Reclaiming the WTO’s Practical Mission: A Thought Experiment in WTO Reform

The General Agreement on Tariffs and Trade (GATT), the predecessor of the World Trade Organization (WTO), emerged as a postwar response to economic nationalism. Like the United Nations, which sought to prevent another world war, the GATT aimed to avert the kind of trade wars unleashed by the Smoot-Hawley Tariff Act of 1930.

Some now argue that the U.S. unilateral tariffs have upended this system. Yet I contend otherwise.

Yes, Washington has imposed unilateral tariffs and the Appellate Body remains frozen. But the United States still accounts for less than 20% of global trade. More important, other countries have not turned on each other. Most WTO members continue to uphold non-discrimination, and panels are still hearing disputes. Despite rhetorical threats, the U.S. has not exited the WTO as it did the World Health Organization.

That said, the tariffs exposed deeper fragilities. Long seen as one of the most successful postwar institutions, the WTO now finds itself drifting. Developed countries complain about inaction on digital trade, climate-related trade policy, and supply chain resilience.
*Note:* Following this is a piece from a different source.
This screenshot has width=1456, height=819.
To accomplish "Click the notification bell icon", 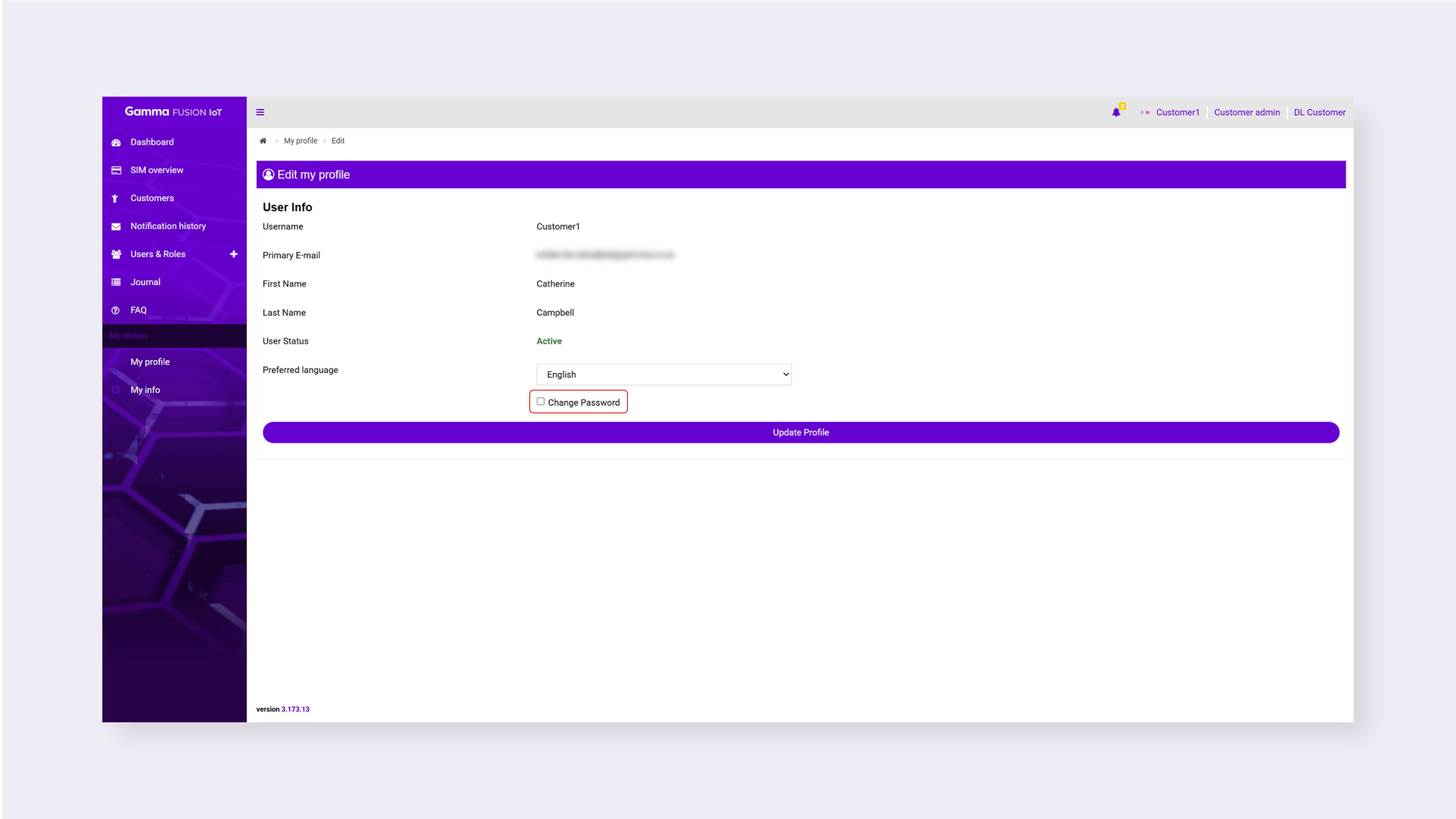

Developing members remain disillusioned by the stillborn Doha “Development” Round. The institution faces an identity crisis.

Rethinking Reform from the Ground Up

Many reform proposals are circulating, but they are increasingly exposed to a theater for statecraft, focused on great power competition.

But here is the core problem: governments do not conduct trade. Businesses and consumers do.

If the WTO is to remain viable, it must reorient itself around the actors that make trade happen.

Some encouraging ideas are already on the table.

Let me suggest three additional priorities.

1. A Grand Bargain between North and South

The impasse between developed and developing members could be addressed through mutual concessions. Emerging economies might allow progress on plurilateral agreements in areas such as e-commerce, services, or environmental goods. In return, advanced economies could recommit to development issues, reviving neglected Doha items such as agricultural reform and special and differential treatment.

This kind of package deal would not require a grand “single undertaking,” but it could reinject strategic balance and fairness into WTO negotiations. If realized, this kind of grand bargain could restore much-needed confidence in the global business community.

2. More Emphasis on Mediation

Dispute settlement remains a pillar of the WTO. But excessive litigation risks turning trade into a proxy battlefield. The Director-General’s “good offices” mechanism, which enables informal mediation, is underused. It should be revitalized as a proactive channel for de-escalating tensions and promoting early settlement.

More mediation would not only take pressure off the system but also help reassure the private sector that the WTO remains a reliable forum.

3. New Forms of Funding

Though a member-driven organization, the WTO has legal personality and could accept voluntary contributions under defined conditions. Carefully vetted, targeted funding, from philanthropic foundations, development banks, or private-sector partners, could support initiatives on digital transformation, climate-trade interface, and capacity building.

Financial flexibility would enhance responsiveness and help the WTO deliver where it matters most.

Firms, Not States, Bear the Burden

Trade wars rarely wound governments themselves; the real casualties are firms. One WTO panel aptly observed that the multilateral trading system is “composed not only of States but also, indeed mostly, of individual economic operators.” That observation should be front and center in any reform effort.

And businesses want the WTO to succeed. According to a 2022 WTO Business Survey, 95% of firms said the WTO’s work is vital to their operations.

The WTO Secretariat needs to go beyond symbolic outreach and give the business community a real seat at the table.